The plane landed and taxied down the Jackson Hole Airport runway. Emerson gathered his papers up and dumped them into his knapsack.

“If you had told somebody in the year 1800 that there were invisible things called germs and that they were responsible for the common cold, he would have thought that you were crazy and believed in magic,” Emerson said. “Today, everybody simply accepts it as fact, despite that they’ve never seen or knowingly touched a germ.”

“Assuming it’s possible, how would you go about learning to read minds or make yourself small?”

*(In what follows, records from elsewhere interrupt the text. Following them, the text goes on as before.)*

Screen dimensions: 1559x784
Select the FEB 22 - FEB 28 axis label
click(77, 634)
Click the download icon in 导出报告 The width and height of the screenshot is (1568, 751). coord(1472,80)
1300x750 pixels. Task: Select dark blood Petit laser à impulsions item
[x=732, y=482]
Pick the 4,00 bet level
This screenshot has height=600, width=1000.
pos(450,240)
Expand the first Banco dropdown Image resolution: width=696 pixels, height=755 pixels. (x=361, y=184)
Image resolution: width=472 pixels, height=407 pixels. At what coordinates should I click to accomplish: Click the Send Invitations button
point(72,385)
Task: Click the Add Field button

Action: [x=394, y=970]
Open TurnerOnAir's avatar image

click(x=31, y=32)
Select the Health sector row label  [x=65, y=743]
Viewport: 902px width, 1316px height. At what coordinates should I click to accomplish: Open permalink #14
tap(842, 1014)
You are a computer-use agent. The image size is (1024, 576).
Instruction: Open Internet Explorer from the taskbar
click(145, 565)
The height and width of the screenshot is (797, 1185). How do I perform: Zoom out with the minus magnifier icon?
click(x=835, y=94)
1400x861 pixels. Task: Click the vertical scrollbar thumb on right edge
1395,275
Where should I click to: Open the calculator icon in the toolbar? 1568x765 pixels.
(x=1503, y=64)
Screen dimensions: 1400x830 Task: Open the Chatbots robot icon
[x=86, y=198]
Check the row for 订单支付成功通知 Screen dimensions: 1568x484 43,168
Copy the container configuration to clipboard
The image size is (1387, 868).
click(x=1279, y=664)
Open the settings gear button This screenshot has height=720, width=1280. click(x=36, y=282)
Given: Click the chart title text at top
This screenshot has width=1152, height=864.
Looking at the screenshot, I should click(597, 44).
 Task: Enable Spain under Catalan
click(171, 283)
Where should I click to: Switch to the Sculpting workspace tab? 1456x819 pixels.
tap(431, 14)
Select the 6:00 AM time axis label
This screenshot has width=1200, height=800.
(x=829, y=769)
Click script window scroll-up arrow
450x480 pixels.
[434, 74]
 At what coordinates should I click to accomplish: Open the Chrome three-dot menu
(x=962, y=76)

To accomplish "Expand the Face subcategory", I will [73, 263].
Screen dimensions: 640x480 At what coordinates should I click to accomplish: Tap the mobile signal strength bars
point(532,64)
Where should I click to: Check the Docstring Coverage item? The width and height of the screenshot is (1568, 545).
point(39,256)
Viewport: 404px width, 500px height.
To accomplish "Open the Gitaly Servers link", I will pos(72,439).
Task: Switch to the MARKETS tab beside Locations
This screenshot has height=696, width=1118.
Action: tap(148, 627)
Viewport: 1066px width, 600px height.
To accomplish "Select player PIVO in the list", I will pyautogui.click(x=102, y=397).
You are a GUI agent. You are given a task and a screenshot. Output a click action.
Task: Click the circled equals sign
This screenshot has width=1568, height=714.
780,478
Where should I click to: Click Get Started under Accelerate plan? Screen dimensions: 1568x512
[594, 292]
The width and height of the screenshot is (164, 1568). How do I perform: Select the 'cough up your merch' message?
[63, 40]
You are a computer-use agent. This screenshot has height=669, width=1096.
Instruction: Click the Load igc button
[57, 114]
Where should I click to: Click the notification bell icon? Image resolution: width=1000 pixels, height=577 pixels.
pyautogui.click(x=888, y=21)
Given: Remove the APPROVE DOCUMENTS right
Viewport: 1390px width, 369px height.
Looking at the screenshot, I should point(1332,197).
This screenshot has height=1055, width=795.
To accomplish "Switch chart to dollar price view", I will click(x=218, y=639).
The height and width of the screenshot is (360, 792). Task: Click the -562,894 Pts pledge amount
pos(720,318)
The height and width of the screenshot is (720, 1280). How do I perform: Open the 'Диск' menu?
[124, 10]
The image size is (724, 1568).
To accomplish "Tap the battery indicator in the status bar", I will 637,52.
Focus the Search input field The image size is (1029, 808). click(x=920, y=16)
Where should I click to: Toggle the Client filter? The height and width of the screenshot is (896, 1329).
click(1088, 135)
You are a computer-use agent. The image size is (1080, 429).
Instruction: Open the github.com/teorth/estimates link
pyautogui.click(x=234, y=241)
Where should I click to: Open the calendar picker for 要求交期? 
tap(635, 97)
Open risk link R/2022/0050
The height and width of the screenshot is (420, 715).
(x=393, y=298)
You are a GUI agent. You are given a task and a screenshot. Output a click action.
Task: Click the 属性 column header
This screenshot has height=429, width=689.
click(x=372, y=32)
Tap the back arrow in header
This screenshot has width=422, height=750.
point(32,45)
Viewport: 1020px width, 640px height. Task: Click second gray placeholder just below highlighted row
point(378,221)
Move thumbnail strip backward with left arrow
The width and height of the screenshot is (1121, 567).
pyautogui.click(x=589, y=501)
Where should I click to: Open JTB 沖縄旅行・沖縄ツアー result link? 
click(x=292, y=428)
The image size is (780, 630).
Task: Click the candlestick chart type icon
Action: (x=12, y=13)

Emerson went to wake Vernon and Wayan Bagus. “Concentration.”

“Doesn’t sound too hard.”

“There’s a catch. You have to learn to concentrate for a sustained period of time. It’s much harder than it sounds. Try to focus your mind on one thing.”

“Like what?”

“Something simple to start.” He picked up one of the strawberries from the platter. “Like this piece of fruit.” He held it up in front of Riley. “Try to think about only this strawberry and nothing else.”

Riley concentrated on the strawberry. “Have I disappeared yet?”

Emerson smiled. “Most people can’t concentrate for more than a couple seconds before their mind starts to wander to all sorts of things. The other fruit on the platter. The person standing in front of you. What you ate for lunch. If you were able to focus on that strawberry and only on that strawberry for even just one full minute, Wayan Bagus would tell you that you might be able to learn one of the siddhi.”